Pandemic-fueled trauma is continuing for employees, new research finds, a sign that employers must not slow down on their mental health efforts.
According to the new Mental Health Index: U.S. Worker Edition, post-traumatic stress disorder is driving stress levels up and hurting employee resilience and cognition, while risk of PTSD is up 56% when compared to pre-COVID-19 levels. That’s a slight increase from last month, when risk was up 55% from pre-pandemic levels.
“This new data suggests that employees continue to struggle with mental health challenges as a result of the COVID era and that employers must remain focused on support,” says Colleen McHugh, executive vice president of the American Health Policy Institute and strategic adviser for HR Policy Association. “Large employers are ever-sensitive to employees’ needs, developing new mental and behavioral health benefits in addition to other forms of support as most workplaces transition back to an in-person environment.”
PTSD is having a big impact on the workplace: When compared to employees without PTSD risk, employees at risk for PTSD demonstrate a 57% higher level of stress; 18% decrease in sustained attention; 11% lower level of resilience; 8% worse planning skills and 5% worse memory, according to the research.
Total Brain’s Mental Health Index, in partnership with the National Alliance of Healthcare Purchaser Coalitions, One Mind at Work and the HR Policy Association and its American Health Policy Institute, is based on 500 anonymized assessments randomly selected among thousands of Total Brain assessments taken each week. The index has been tracking employees’ mental health over the past year and has found ebbs and flows in how workers are feeling, often corresponding with their outlook on the pandemic.
While employers have largely made strides in their mental health efforts during the pandemic—by adding or enhancing mental health offerings to help address certain pain points of employees—smart employers are moving toward long-term mental health planning, Katy Riddick of One Mind at Work said last week during a webinar discussing the results.
“They’re looking at the long-term: What does [our] future look like? Does this continue? Is this the right solution for our employees?” she said. “They’ve really grabbed on to the momentum we’ve had for better mental health support during the pandemic and are happy to see there have been some positive impacts for the changes they made.

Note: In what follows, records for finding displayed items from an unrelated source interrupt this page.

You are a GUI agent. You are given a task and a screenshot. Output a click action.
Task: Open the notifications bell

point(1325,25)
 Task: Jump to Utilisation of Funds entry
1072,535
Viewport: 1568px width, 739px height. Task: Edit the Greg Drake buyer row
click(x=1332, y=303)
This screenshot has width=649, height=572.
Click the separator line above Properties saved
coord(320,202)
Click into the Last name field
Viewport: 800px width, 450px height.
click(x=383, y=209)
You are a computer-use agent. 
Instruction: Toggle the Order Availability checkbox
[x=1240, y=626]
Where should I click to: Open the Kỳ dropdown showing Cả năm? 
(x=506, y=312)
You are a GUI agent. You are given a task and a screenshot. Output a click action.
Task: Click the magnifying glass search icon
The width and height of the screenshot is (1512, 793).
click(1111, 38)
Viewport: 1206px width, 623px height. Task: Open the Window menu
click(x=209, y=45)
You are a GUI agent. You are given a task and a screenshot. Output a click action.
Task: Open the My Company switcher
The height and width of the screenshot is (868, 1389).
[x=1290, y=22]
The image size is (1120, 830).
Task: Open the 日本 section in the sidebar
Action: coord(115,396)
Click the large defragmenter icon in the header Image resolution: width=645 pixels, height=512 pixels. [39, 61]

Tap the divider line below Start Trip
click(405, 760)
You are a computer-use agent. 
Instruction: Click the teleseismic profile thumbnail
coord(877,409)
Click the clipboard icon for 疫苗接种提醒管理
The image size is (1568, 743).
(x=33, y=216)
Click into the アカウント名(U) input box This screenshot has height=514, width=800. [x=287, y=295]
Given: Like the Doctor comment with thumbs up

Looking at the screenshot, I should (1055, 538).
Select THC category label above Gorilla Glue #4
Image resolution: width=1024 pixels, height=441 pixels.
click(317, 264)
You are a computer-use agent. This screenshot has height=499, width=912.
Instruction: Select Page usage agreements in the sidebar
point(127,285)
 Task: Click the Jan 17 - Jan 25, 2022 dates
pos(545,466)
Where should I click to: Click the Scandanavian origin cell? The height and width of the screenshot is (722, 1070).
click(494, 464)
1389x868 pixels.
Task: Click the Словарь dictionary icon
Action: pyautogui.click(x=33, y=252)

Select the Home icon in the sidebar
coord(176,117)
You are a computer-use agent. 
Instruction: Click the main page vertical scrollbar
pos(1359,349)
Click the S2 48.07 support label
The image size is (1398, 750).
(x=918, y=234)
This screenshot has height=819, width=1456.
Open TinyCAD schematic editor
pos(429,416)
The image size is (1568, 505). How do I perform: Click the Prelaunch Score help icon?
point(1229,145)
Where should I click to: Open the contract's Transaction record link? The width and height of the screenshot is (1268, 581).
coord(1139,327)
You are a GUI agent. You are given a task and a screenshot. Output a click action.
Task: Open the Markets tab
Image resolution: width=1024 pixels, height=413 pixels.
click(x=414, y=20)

They want to continue their efforts to reach those people who are still living in this crisis moment.”
Daryl Tol, executive vice president of One Mind at Work, adds that employers “have a responsibility to their employees to develop and implement a gold standard for workplace mental health and wellbeing.” Plus, continuing to invest in resources benefits organizations with lower disability, absenteeism and presenteeism, reduced total medical costs and increased recruitment, retention, employee satisfaction and productivity, he says.
This month’s index did find some good news: mental health improvements among 20-39-year-old female employees. When compared to May, these employees’ stress levels dropped 25%, anxiety dropped 44% and depressed mood dropped 43%. That group may be benefitting from a lift in quarantine requirements, researchers said.
“With the reopening of society, the return to a more normal environment is bringing welcome relief to the emotional wellbeing of many American workers,” says Michael Thompson, National Alliance president and CEO. “However, navigating the return to the workplace for some may take time and some tempering of expectations on both sides.”